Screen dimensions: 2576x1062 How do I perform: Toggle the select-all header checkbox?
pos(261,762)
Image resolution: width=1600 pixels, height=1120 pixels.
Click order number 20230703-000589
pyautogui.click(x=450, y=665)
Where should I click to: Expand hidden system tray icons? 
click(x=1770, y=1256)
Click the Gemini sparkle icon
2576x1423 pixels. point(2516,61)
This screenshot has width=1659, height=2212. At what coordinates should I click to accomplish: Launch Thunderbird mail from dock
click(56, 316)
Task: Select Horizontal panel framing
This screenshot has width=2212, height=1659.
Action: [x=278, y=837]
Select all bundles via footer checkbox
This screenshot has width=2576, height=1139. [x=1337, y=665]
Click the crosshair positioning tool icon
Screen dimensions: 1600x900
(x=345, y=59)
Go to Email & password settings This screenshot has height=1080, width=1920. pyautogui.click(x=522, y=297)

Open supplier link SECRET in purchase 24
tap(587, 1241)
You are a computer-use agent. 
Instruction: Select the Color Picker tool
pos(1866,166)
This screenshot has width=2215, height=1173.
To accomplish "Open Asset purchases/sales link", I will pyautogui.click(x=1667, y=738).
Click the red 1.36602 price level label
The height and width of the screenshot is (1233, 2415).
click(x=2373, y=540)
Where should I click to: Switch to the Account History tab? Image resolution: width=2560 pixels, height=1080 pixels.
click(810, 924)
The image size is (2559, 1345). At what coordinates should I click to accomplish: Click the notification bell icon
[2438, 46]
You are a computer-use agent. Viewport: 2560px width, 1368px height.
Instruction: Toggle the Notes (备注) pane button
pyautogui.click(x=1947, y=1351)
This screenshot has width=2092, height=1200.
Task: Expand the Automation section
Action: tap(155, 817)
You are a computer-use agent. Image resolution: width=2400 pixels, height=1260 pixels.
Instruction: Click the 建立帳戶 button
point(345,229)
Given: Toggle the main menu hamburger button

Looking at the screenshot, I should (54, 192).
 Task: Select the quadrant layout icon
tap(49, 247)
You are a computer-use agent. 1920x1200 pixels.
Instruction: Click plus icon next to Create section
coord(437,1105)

Problem to work on –
Return every line from the material that contains the word "agent".

Result –
You are a computer-use agent. 
You are a computer-use agent. Viewport: 2560px width, 1368px height.
You are a computer-use agent. Image resolution: width=2400 pixels, height=1260 pixels.
You are a computer-use agent. 1920x1200 pixels.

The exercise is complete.